### TRY IT
From the data below, copy exactly the lines that lie between the one holding "Viewport: 876px width, 521px" and the one holding "This screenshot has height=600, width=818.", including both, and nothing more.

### RECORDS PROVIDED

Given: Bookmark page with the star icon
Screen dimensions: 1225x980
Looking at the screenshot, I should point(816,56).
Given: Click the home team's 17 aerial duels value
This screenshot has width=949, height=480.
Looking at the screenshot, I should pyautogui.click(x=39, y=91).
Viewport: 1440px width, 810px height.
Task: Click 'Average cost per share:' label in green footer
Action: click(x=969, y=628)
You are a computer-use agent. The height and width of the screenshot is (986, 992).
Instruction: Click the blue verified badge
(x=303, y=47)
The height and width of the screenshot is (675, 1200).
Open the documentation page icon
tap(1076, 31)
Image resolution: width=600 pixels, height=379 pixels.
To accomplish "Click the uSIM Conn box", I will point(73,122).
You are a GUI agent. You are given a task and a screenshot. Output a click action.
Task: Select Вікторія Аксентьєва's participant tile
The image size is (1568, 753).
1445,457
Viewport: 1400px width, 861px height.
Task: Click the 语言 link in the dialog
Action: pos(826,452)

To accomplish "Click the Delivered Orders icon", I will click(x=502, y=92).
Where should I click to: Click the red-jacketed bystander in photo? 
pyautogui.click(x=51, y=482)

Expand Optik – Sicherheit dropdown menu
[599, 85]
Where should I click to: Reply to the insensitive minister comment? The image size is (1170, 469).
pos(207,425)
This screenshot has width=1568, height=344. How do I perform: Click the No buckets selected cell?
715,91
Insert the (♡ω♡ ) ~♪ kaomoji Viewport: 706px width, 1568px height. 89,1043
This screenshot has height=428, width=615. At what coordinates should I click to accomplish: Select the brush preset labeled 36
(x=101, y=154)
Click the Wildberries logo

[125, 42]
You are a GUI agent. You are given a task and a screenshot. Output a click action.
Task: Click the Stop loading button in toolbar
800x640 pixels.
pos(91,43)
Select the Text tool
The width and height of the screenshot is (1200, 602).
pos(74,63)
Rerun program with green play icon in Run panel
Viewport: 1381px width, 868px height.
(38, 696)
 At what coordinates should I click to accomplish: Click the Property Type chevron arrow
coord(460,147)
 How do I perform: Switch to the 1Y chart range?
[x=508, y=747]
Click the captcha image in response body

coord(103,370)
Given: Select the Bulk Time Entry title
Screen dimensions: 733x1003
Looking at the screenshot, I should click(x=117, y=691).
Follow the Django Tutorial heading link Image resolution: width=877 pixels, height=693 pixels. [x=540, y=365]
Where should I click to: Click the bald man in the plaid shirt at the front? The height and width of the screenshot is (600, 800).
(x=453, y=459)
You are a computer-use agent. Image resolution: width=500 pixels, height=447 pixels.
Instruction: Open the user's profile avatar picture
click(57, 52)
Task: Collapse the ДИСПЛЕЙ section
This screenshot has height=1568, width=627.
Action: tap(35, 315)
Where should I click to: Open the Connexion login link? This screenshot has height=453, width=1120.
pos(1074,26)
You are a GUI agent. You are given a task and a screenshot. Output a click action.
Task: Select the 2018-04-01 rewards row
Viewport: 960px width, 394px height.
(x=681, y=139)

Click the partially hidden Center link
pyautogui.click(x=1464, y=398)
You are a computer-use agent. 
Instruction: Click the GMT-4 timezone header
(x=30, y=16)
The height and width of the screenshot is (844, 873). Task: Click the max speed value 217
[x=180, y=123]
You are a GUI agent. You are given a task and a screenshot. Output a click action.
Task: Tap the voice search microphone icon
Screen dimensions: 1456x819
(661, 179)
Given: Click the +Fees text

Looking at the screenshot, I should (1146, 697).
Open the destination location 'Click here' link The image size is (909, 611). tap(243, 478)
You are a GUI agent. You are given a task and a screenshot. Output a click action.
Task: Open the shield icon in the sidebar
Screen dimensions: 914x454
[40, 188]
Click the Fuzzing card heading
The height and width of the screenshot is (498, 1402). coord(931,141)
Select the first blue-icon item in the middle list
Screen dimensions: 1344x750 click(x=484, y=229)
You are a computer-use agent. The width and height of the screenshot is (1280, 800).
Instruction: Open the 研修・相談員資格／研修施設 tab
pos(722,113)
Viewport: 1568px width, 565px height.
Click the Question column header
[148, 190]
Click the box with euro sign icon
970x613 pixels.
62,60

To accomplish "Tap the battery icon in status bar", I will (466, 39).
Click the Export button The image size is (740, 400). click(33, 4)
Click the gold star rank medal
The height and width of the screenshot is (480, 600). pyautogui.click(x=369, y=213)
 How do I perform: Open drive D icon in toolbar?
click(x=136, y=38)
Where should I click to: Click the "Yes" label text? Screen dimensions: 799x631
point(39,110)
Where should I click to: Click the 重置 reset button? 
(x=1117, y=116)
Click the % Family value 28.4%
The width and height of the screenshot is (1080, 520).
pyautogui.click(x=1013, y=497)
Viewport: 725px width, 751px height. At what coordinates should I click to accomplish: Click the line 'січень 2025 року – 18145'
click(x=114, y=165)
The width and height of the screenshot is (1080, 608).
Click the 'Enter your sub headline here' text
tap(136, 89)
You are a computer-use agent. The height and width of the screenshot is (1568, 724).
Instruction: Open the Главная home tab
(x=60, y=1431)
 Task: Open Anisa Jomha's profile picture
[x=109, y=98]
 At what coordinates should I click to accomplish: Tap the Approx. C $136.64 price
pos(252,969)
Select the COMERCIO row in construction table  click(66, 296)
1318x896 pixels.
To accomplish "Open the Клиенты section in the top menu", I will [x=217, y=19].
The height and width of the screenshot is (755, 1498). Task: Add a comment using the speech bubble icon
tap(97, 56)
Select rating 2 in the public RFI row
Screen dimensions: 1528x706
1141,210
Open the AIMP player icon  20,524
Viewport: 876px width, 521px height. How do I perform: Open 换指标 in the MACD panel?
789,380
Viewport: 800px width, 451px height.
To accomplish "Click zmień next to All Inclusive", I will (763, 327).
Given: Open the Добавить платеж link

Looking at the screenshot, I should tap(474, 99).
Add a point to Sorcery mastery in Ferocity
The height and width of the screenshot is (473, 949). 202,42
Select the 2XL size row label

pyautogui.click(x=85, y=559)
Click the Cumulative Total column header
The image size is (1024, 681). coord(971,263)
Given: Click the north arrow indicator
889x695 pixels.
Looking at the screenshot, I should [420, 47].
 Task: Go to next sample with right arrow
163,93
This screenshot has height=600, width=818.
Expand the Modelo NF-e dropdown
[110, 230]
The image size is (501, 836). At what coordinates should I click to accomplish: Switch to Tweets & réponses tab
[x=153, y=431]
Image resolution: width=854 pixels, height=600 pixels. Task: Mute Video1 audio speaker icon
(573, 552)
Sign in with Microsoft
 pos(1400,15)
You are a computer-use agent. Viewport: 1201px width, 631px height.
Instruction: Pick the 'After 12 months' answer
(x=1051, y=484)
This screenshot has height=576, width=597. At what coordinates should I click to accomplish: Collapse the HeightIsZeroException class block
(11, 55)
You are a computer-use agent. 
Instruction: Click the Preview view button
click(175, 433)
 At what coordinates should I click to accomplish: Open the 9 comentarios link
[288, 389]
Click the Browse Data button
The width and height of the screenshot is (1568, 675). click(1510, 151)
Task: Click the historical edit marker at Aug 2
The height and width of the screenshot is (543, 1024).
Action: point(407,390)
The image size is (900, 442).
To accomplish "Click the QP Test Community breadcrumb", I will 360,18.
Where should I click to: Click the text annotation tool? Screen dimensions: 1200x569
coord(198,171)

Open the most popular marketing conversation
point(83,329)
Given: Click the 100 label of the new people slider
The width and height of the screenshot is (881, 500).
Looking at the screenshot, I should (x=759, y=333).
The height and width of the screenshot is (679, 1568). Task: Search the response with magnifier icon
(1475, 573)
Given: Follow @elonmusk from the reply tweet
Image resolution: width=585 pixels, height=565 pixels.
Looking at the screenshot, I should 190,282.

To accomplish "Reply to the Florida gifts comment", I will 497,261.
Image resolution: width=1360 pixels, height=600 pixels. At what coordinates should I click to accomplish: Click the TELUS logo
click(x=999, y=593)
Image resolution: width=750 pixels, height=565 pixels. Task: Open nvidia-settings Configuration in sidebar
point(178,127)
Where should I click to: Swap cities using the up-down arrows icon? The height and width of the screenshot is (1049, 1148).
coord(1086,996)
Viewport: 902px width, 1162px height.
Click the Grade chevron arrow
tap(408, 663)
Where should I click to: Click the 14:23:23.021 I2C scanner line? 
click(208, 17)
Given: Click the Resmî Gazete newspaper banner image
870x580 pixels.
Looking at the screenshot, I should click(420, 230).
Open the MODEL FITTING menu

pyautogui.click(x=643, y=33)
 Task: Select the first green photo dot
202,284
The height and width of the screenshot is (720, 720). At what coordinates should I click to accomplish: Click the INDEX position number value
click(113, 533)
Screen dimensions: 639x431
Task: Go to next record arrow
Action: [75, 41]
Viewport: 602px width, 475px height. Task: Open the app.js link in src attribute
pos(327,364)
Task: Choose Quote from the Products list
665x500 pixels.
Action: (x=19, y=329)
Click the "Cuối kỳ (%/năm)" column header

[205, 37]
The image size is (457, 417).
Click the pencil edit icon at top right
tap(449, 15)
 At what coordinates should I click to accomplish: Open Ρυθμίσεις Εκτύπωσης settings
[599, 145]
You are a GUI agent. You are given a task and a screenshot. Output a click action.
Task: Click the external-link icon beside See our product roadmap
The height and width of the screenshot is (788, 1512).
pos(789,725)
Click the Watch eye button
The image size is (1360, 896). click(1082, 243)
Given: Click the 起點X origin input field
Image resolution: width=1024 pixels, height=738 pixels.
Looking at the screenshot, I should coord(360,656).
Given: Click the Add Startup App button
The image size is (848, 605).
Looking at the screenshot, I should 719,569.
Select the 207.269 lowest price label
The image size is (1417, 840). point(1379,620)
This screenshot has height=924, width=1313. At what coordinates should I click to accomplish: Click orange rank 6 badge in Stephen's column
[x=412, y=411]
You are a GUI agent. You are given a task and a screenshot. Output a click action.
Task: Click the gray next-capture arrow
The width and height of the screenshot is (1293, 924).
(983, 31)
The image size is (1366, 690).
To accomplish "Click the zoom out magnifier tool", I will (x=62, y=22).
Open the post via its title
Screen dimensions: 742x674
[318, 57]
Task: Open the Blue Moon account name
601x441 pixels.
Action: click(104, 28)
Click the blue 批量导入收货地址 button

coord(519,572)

### OUTPUT FOR THIS TASK
Viewport: 876px width, 521px height. How do I perform: Open 换指标 in the MACD panel?
789,380
Viewport: 800px width, 451px height.
To accomplish "Click zmień next to All Inclusive", I will (763, 327).
Given: Open the Добавить платеж link

Looking at the screenshot, I should tap(474, 99).
Add a point to Sorcery mastery in Ferocity
The height and width of the screenshot is (473, 949). 202,42
Select the 2XL size row label

pyautogui.click(x=85, y=559)
Click the Cumulative Total column header
The image size is (1024, 681). coord(971,263)
Given: Click the north arrow indicator
889x695 pixels.
Looking at the screenshot, I should [420, 47].
 Task: Go to next sample with right arrow
163,93
This screenshot has height=600, width=818.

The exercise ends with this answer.